DOCUMENT SEGMENT

Equilibrium

Towards a New Global Architecture for Climate Finance

Human Climate Niches at 2.7C warming

Since its inception, Radical Ecology has been in dialogue with actors working at the forefront of the intergovernmental dialogue on climate change including Barbados, the UN Climate Champions team, the Global Systems Institute at the University of Exeter, the Institute for Sustainable Resources at UCL’s Bartlett School of Architecture, Bauhaus Earth the Council on Energy, Environment and Water, BRAC and the International Centre for Climate Change and Development, to develop a global understanding of why the dialogue to-date has failed to deliver on the climate action needed to limit global warming to 1.5˚C and to put forward proposed solutions commensurate with the scale of the problem we face.


Initiatives such as Addressing the New Denialism, in collaboration with the Global Systems Institute and Serpentine Back to Earth and the Equilibrium round-table gathering, hosted by the Nicoletta Fiorrucci Foundation in London in July 2022, have worked to establish a global community for change cutting across the leading edges of climate science, development economics and international policy. We have been prominent advocates for the Bridgetown Initiative and have contributed to the formulation of new methodologies that have driven the influential 2023 paper published in Nature Sustainability, Quantifying the Human Cost of Global Warming. Our work also helped to frame the Global Tipping Points report, launched at COP28.


Building on such partnerships and intellectual foundations, Equilibrium: Towards a new global architecture for climate finance puts forwards a synthesis of recent thinking in a concise report for the year the world must agree a new climate finance goal. Equilibrium will consider the impact of Barbados’s proposed package for climate finance in the light of leading edge thinking from the climate science community relating to tipping points and the human climate niche.

Assessing the extent to which the Bridgetown Initiative could support a “positive tipping point” in the mitigation of climate change, Equilibrium will explore what, in addition, would need to be considered for a credible global architecture for climate finance fit for the 2020s and beyond.


Central to this piece of work is a critique of “delayism”, an approach to the governance of climate change that has been informed by economic models advanced by the 2018 Nobel Prize winner William Nordhaus and that has influenced decision-makers in government and business to consider the cost-benefit of delayed action and even no action in response to rising atmospheric temperatures. Our work demonstrates how the past decade has revealed delayism to be scientifically erroneous and environmentally disastrous, perpetuating approaches to intergovernmental climate action that have entirely failed to place appropriate value on the dignity and equality of human life. 

Plenary Discussion at the Equilibrium Round-table, 8 July 2022.

Report: Global Tipping points

Our work helped to frame the Global Tipping Points report, launched at COP28 on Wednesday 6th December 2023. Based on an assessment of 26 negative Earth system tipping points, the report concludes that “business as usual” is no longer acceptable, with rapid changes to nature and societies already happening, and more on the way.

WHAT IS ASKED
In the page on the Equilibrium climate finance report, translate this sentence into French: "Based on an assessment of 26 negative Earth system tipping points, the report concludes that “business as usual” is no longer acceptable, with rapid changes to nature and societies already happening, and more on the way."

RECORDS
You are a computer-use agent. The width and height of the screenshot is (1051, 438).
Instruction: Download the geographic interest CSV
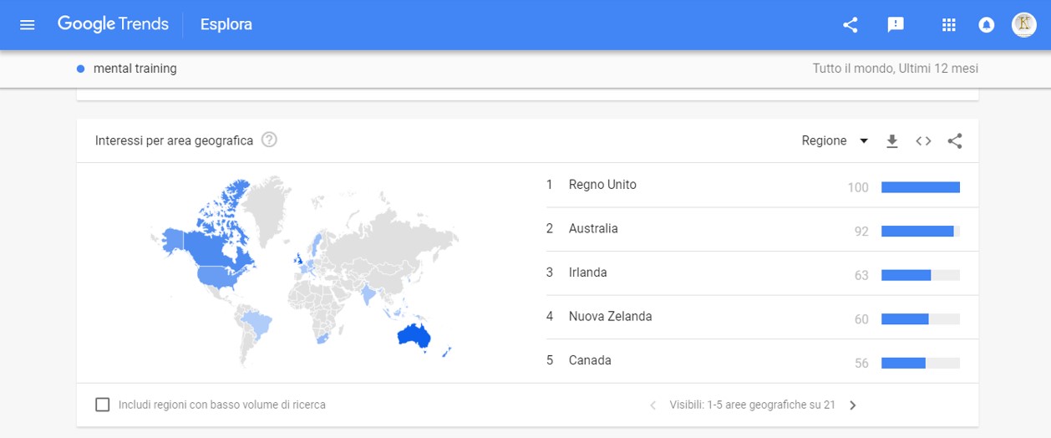[x=892, y=141]
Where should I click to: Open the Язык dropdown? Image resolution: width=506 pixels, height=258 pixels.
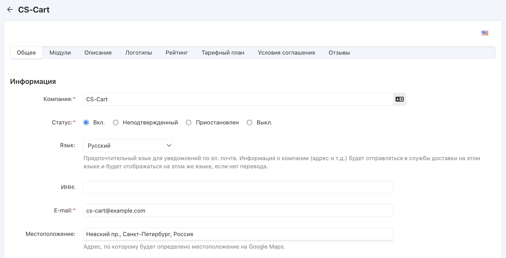click(x=128, y=146)
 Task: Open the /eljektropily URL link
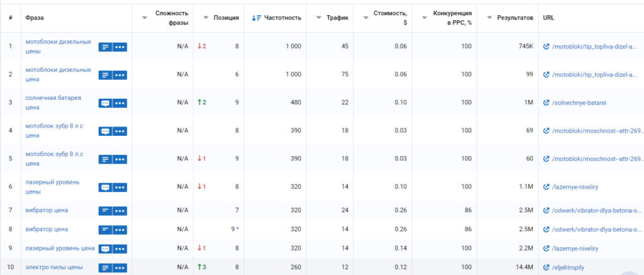tap(572, 267)
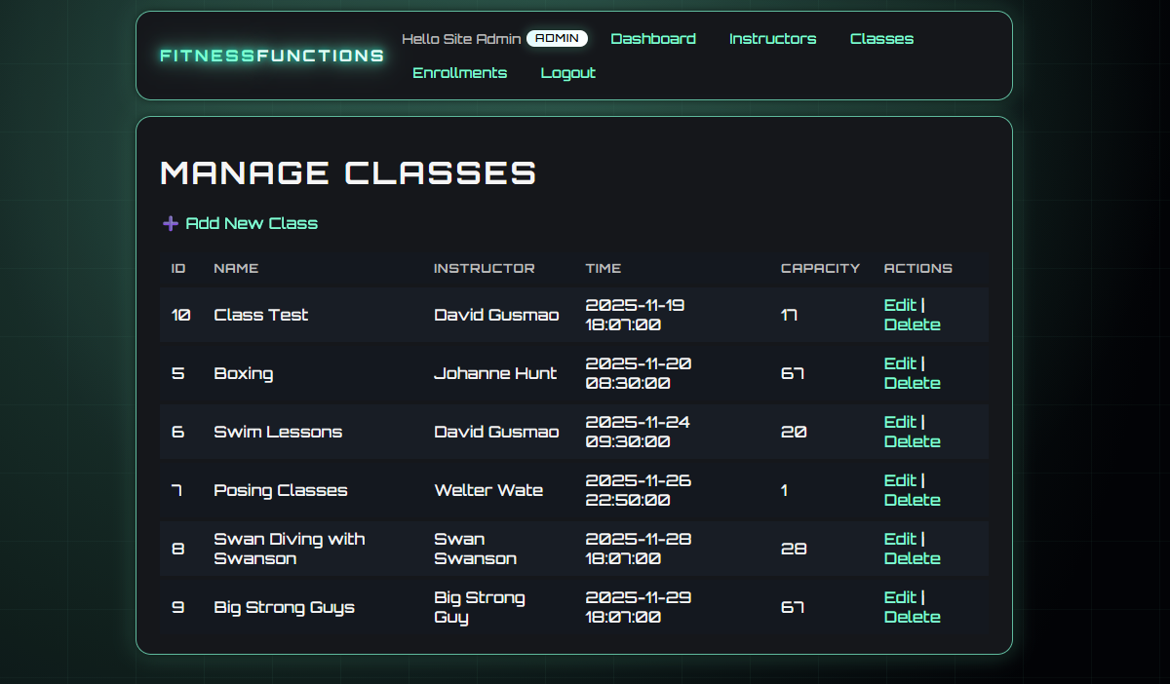The image size is (1170, 684).
Task: Click the Logout link
Action: point(567,72)
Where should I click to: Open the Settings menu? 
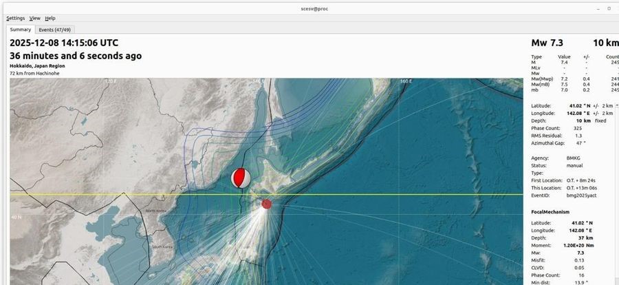click(x=15, y=18)
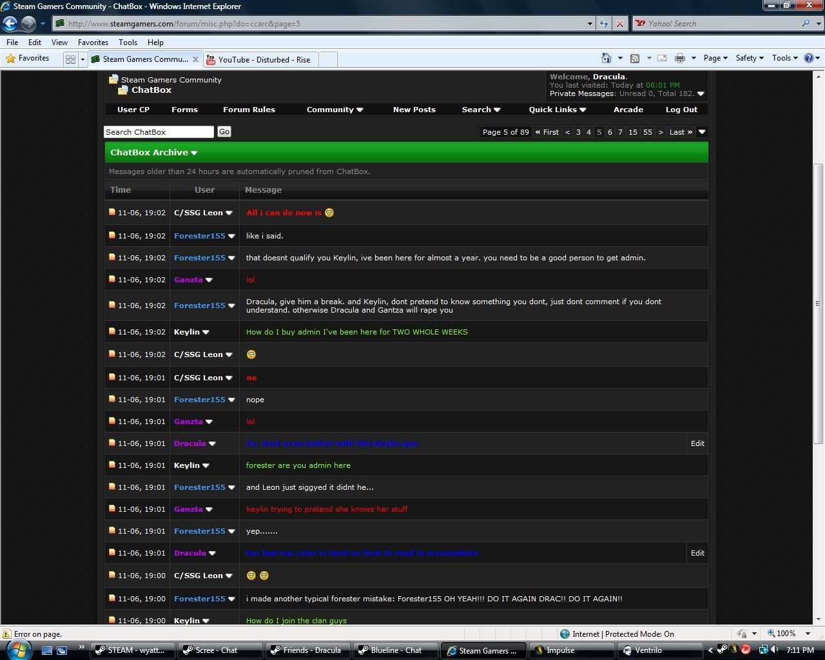Click the RSS feeds icon
The height and width of the screenshot is (660, 825).
635,58
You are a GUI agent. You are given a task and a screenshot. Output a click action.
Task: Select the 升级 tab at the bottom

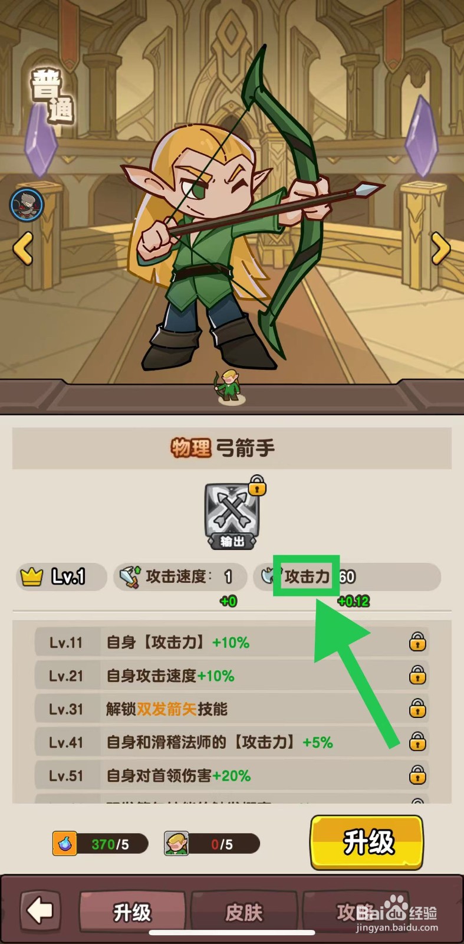(132, 912)
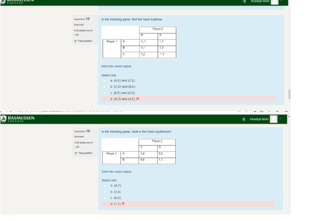The image size is (312, 220).
Task: Click Flag question link for Question 18
Action: tap(84, 153)
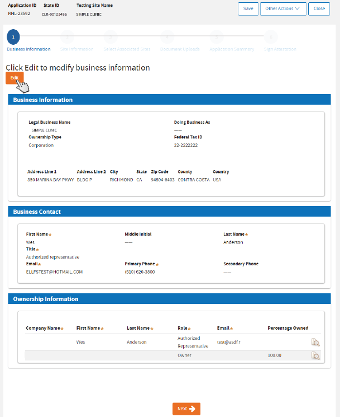Image resolution: width=340 pixels, height=417 pixels.
Task: Click the orange Edit button
Action: (15, 77)
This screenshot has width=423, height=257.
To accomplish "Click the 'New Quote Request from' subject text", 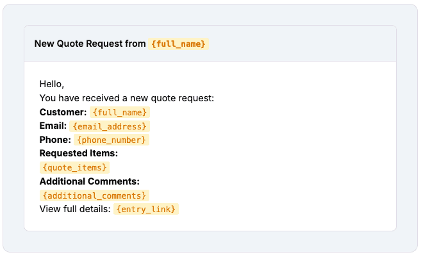I will 90,44.
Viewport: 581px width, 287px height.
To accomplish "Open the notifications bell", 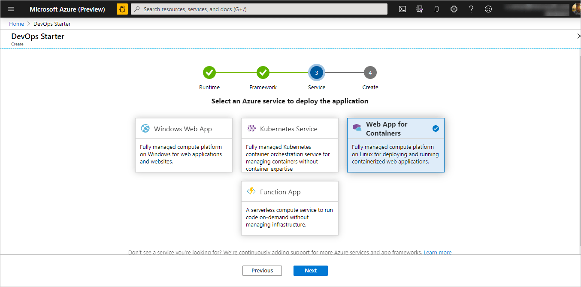I will [x=436, y=9].
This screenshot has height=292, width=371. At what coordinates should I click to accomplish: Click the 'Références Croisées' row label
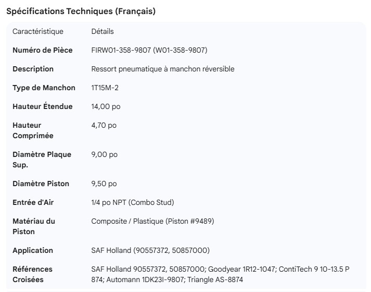click(x=32, y=274)
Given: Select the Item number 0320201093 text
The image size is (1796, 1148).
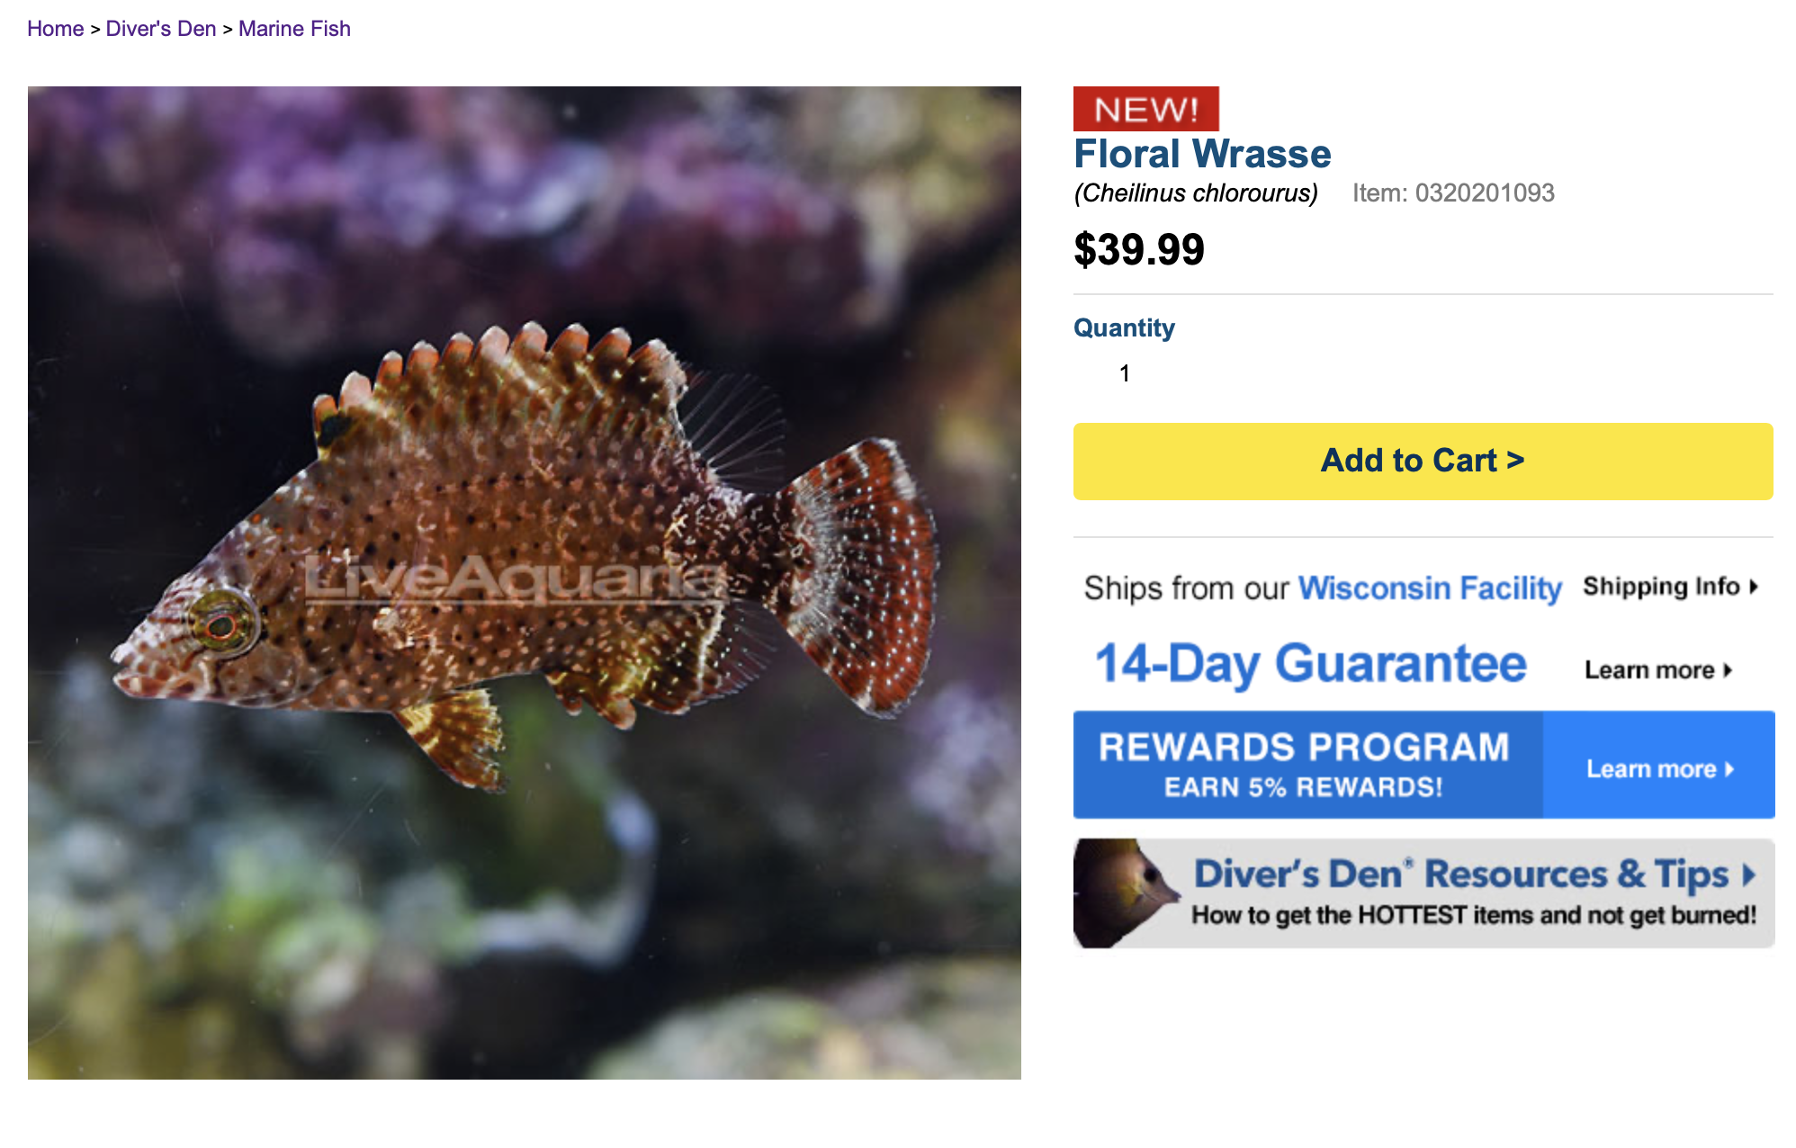Looking at the screenshot, I should click(1453, 193).
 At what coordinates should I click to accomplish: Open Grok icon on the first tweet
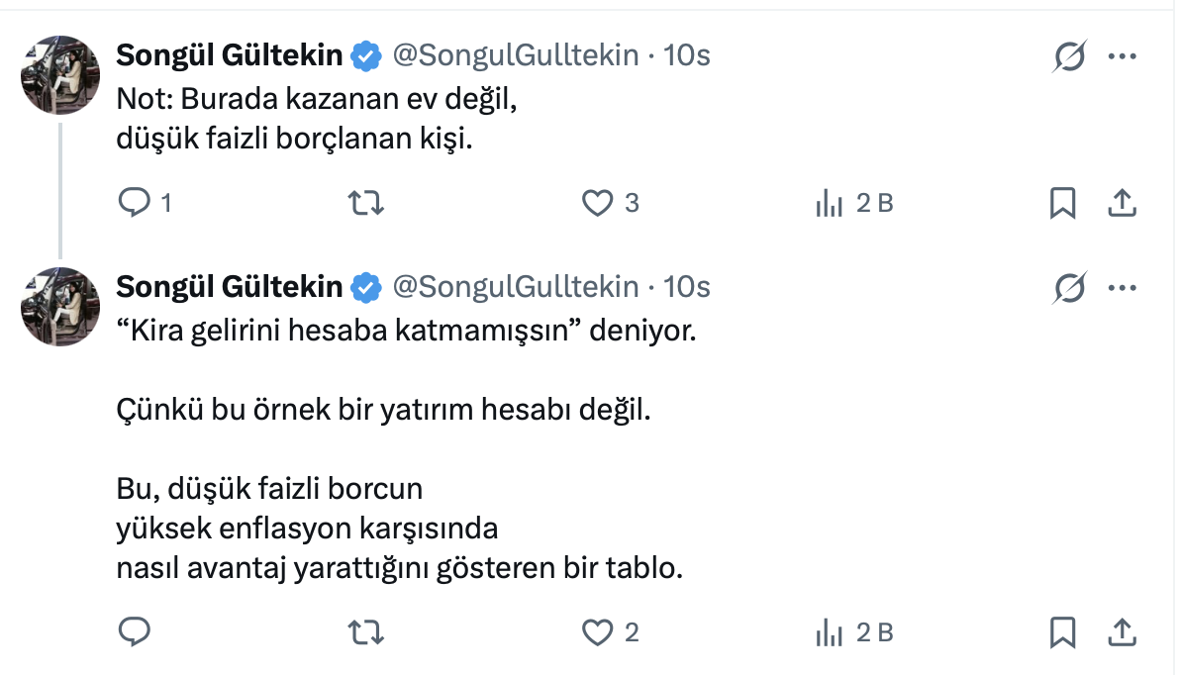1069,56
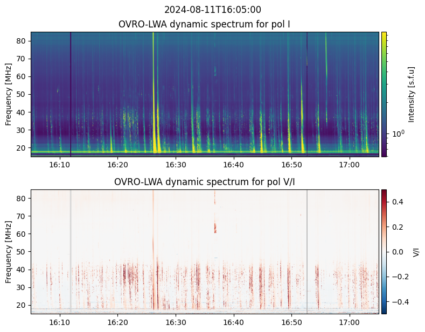The image size is (425, 332).
Task: Click the 16:10 tick on lower time axis
Action: (x=60, y=322)
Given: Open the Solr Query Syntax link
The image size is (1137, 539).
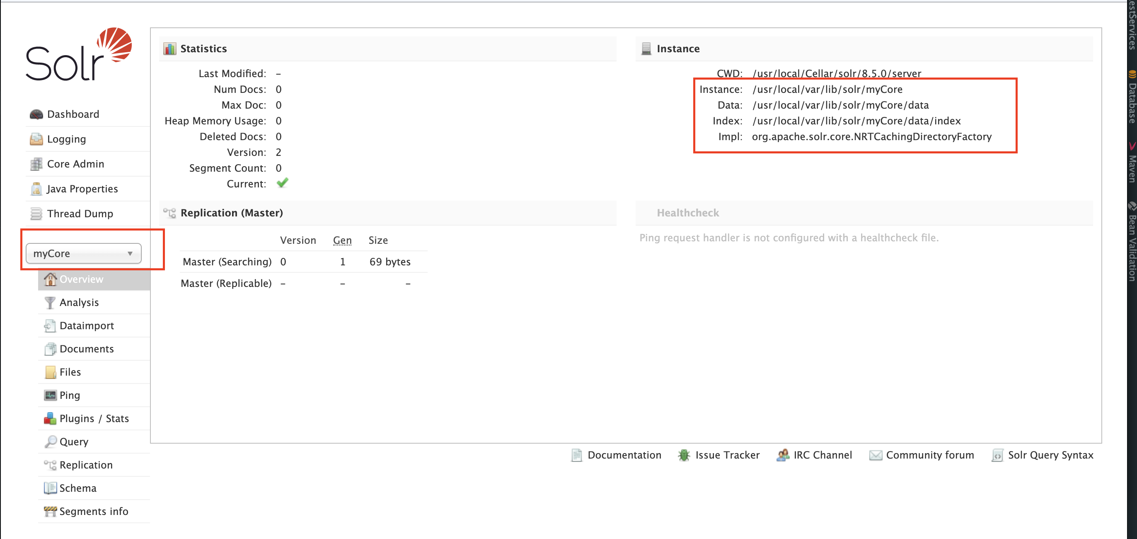Looking at the screenshot, I should (x=1050, y=455).
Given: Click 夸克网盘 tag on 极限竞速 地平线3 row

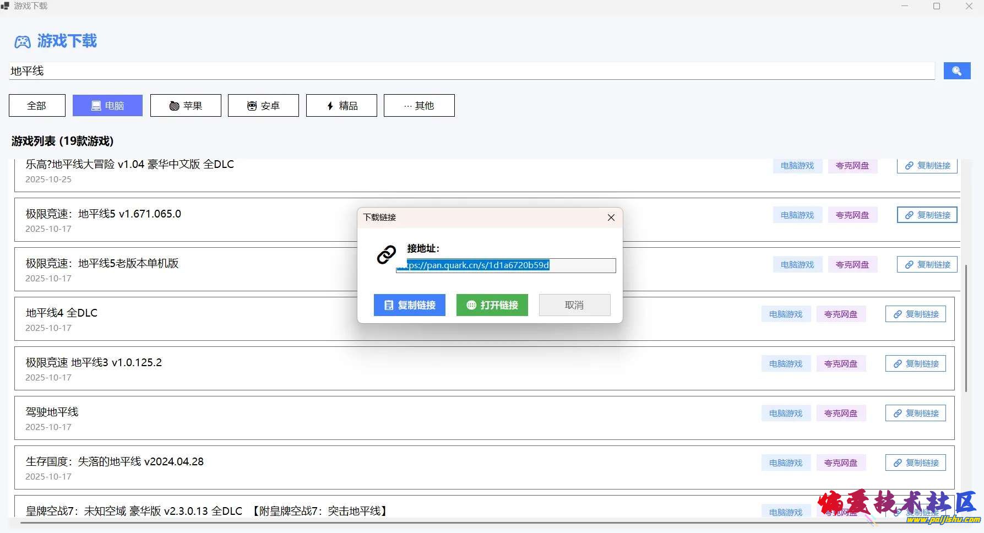Looking at the screenshot, I should tap(840, 364).
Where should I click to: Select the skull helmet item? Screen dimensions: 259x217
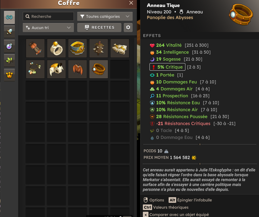click(56, 69)
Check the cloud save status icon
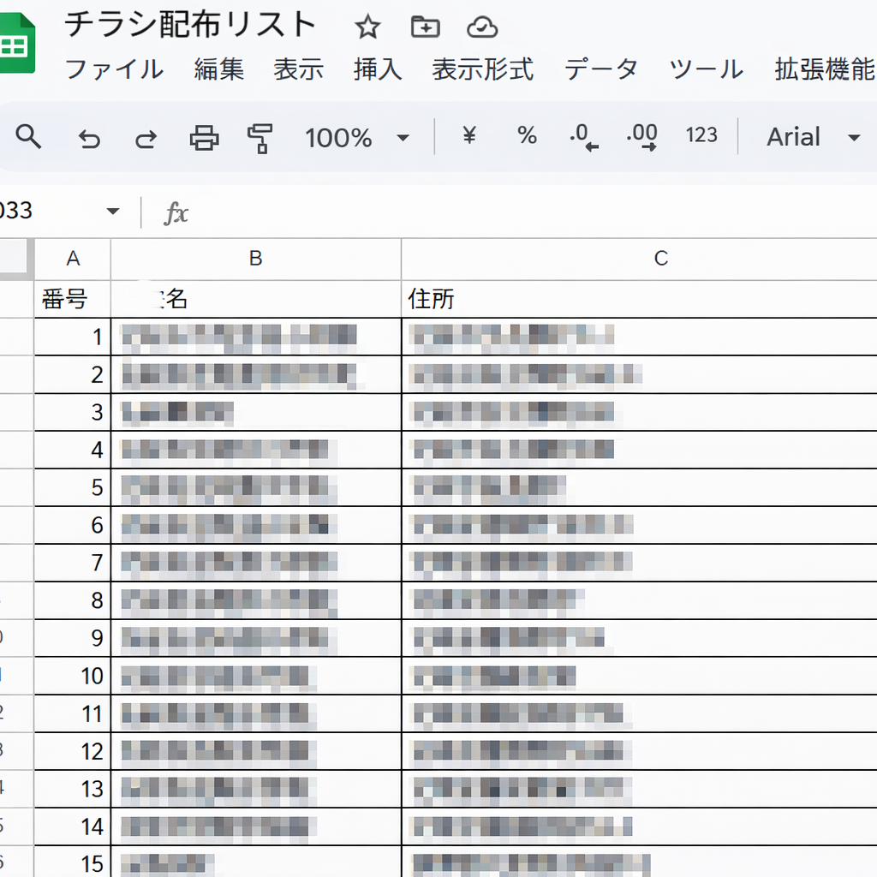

SOLUTION FOR THIS TASK
Sur la base d'une évaluation de 26 points de basculement négatifs du système terrestre, le rapport conclut que le « statu quo » n'est plus acceptable, des changements rapides affectant déjà la nature et les sociétés, et d'autres étant à venir.